Speaking of Dead/Gone, it has a lot of applications in this format. I initially thought of it because I had one slot left to fill, and was concerned about (simultaneously) my lack of outs to Dark Confidant, my lack of answers to All-In Red, my lack of answers to Sower of Temptation, and my lack of early disruption against Elves! As it happens, this is probably the one card in Extended that does all four of these things.

Dead can also be used to fizzle a Spellstutter Sprite (if they have exactly the right Faerie count, which is often the case) or a Chain of Plasma targeting a Swan. Besides being devastating against AIR, Gone provides temporary outs to a number of format fatties – Mistbind Clique, Ravenous Baloth, Tron and Affinity’s big Artifact Creatures, etc. It’s also a “one-drop” card that is not stranded in your hand under Chalice for one, and in conjunction with said Chalice, gives you a way to “permanently bounce” annoying three-toughness one-drops that Zoo may have snuck in.

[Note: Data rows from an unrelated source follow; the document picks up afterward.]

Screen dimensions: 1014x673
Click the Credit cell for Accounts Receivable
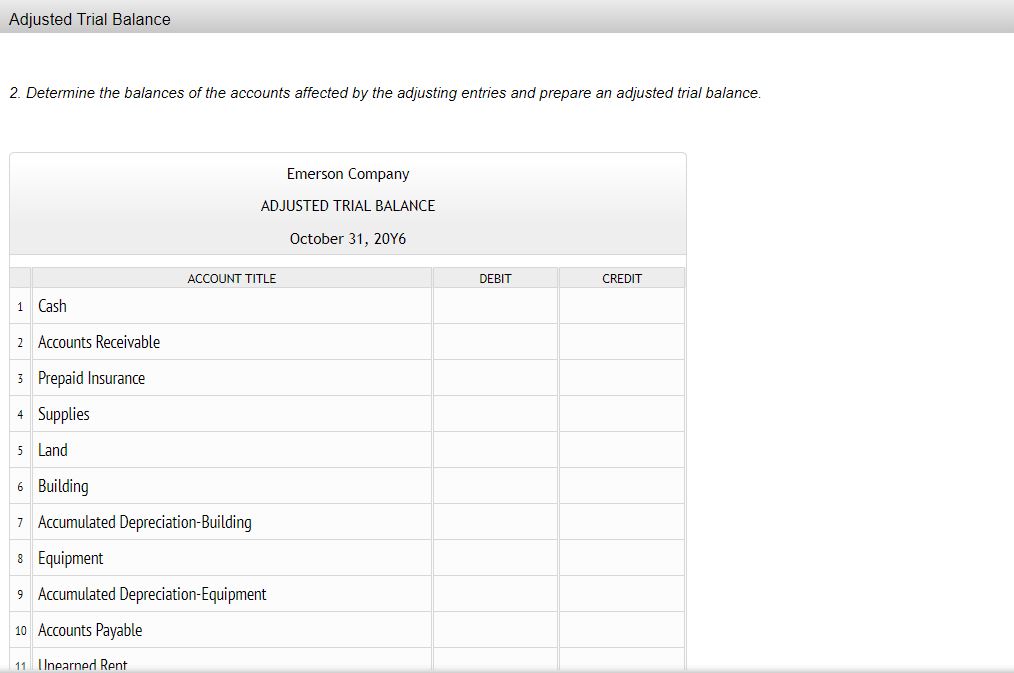pyautogui.click(x=621, y=341)
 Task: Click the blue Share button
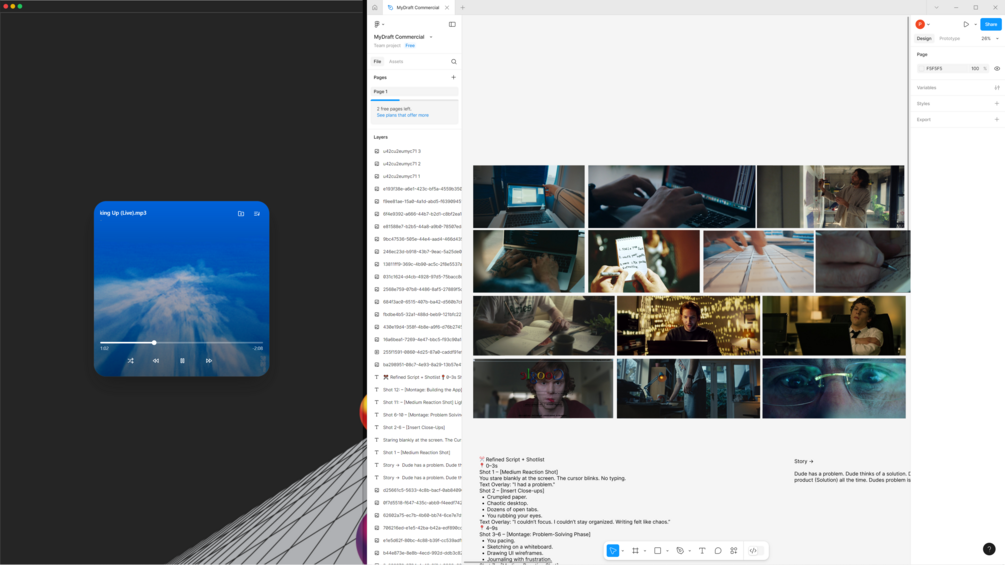(x=991, y=24)
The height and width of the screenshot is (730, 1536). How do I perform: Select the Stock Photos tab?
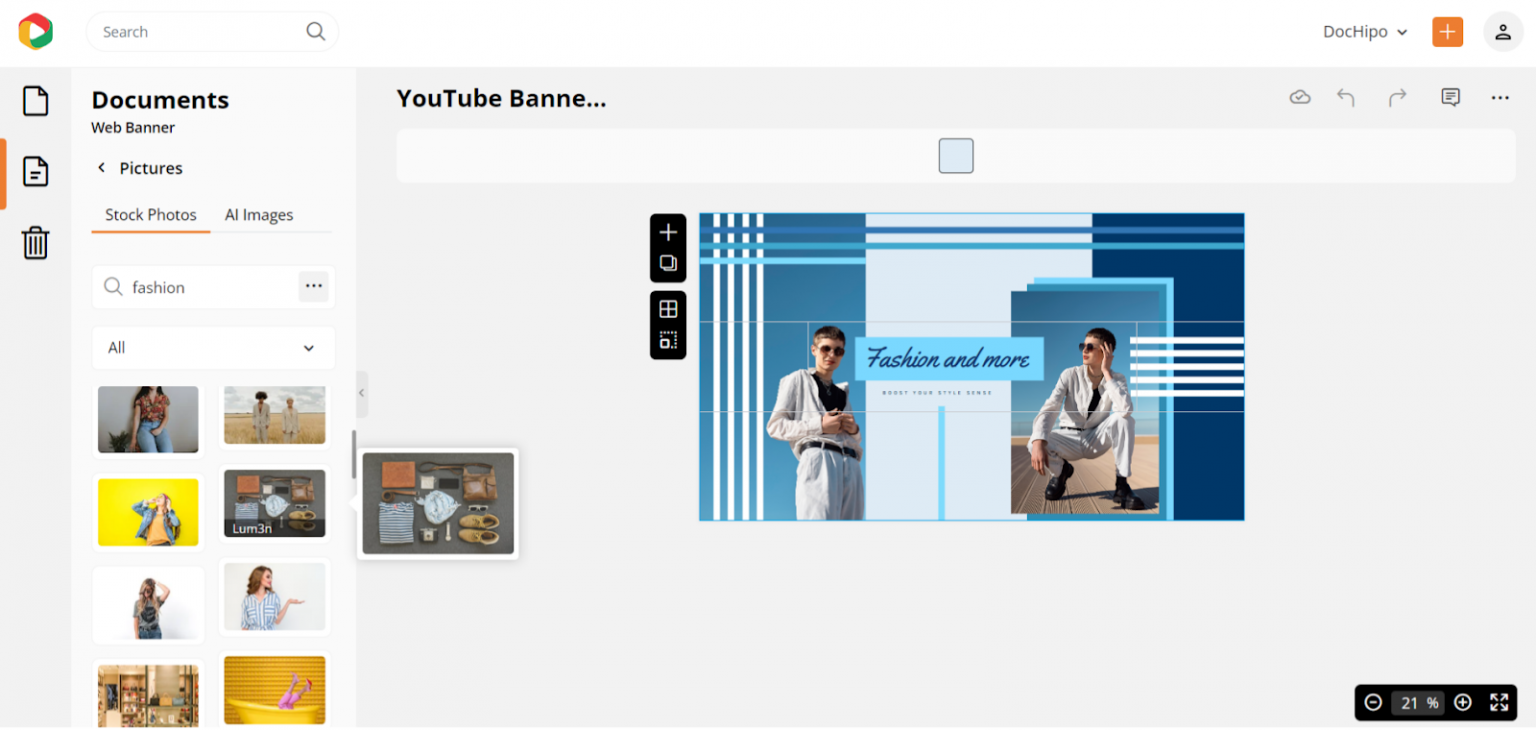(x=150, y=215)
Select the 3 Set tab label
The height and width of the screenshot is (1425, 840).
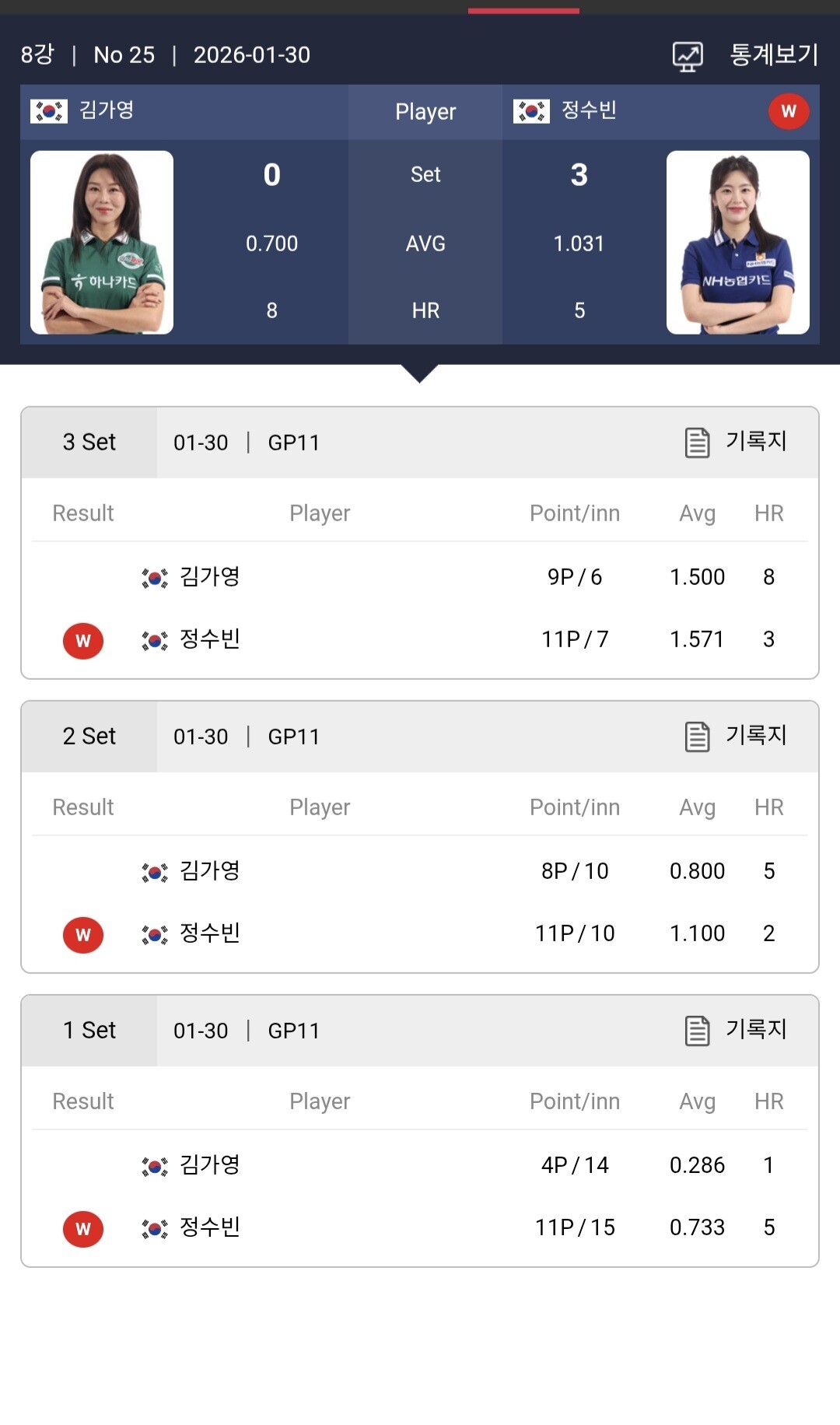point(89,443)
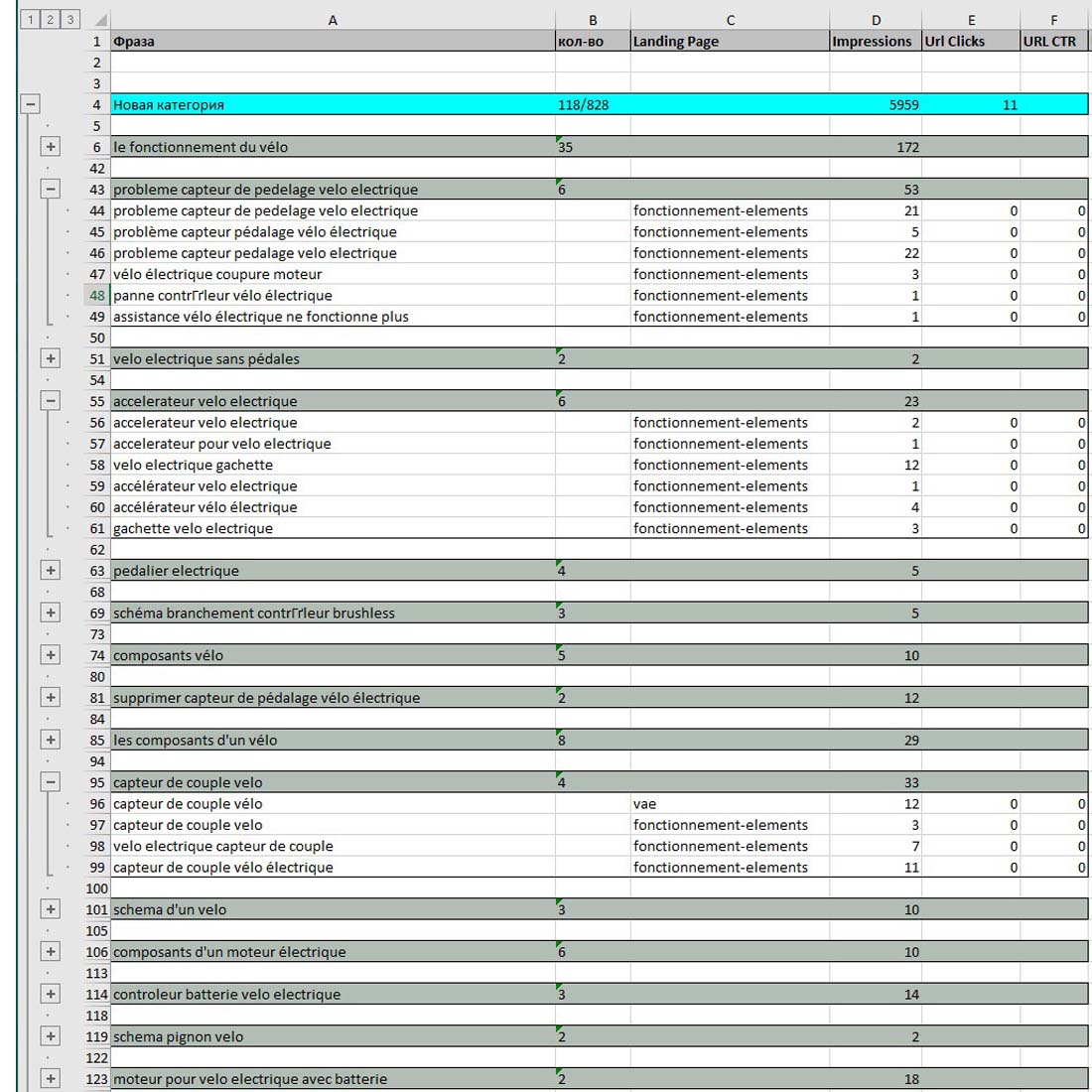Select row 48 header
This screenshot has width=1092, height=1092.
(96, 295)
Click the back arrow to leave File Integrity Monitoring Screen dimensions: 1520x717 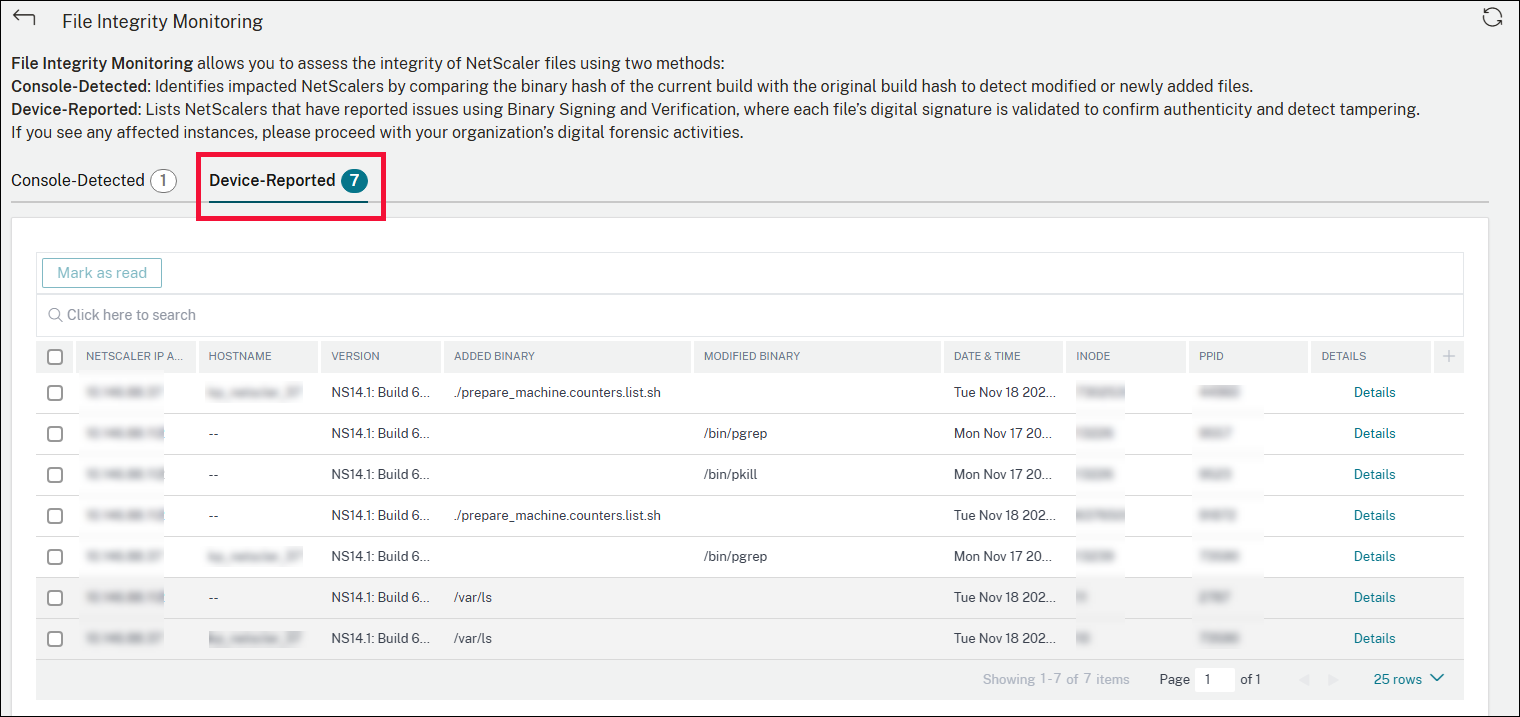23,16
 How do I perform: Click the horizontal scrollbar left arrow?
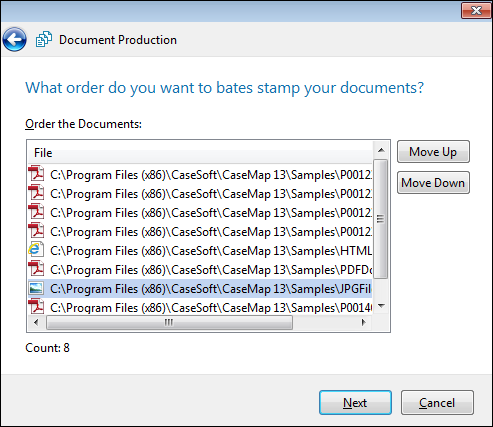click(x=36, y=322)
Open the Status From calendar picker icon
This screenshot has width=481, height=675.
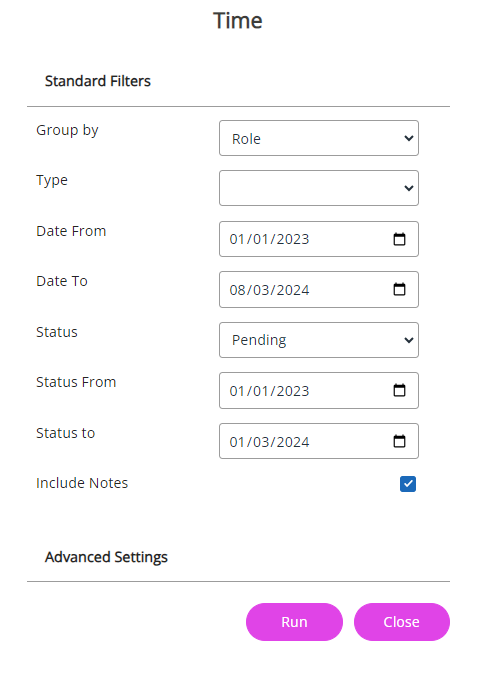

Against Elves! and Swans, Chalice is especially effective, but also especially fragile. Swans patently cannot go off with Chalice for two out (and nor can Elves!, realistically), but both decks have ways to deal with an artifact with a converted mana cost of zero. Still, the Chalice should buy you at least a couple turns to set up something better, like a Jitte with three counters or a Dead/Gone in hand and creatures on the board (so you can keep mana up to cast it in response to Chain) against Swans, or a Jitte or Sharpshooter against Elves!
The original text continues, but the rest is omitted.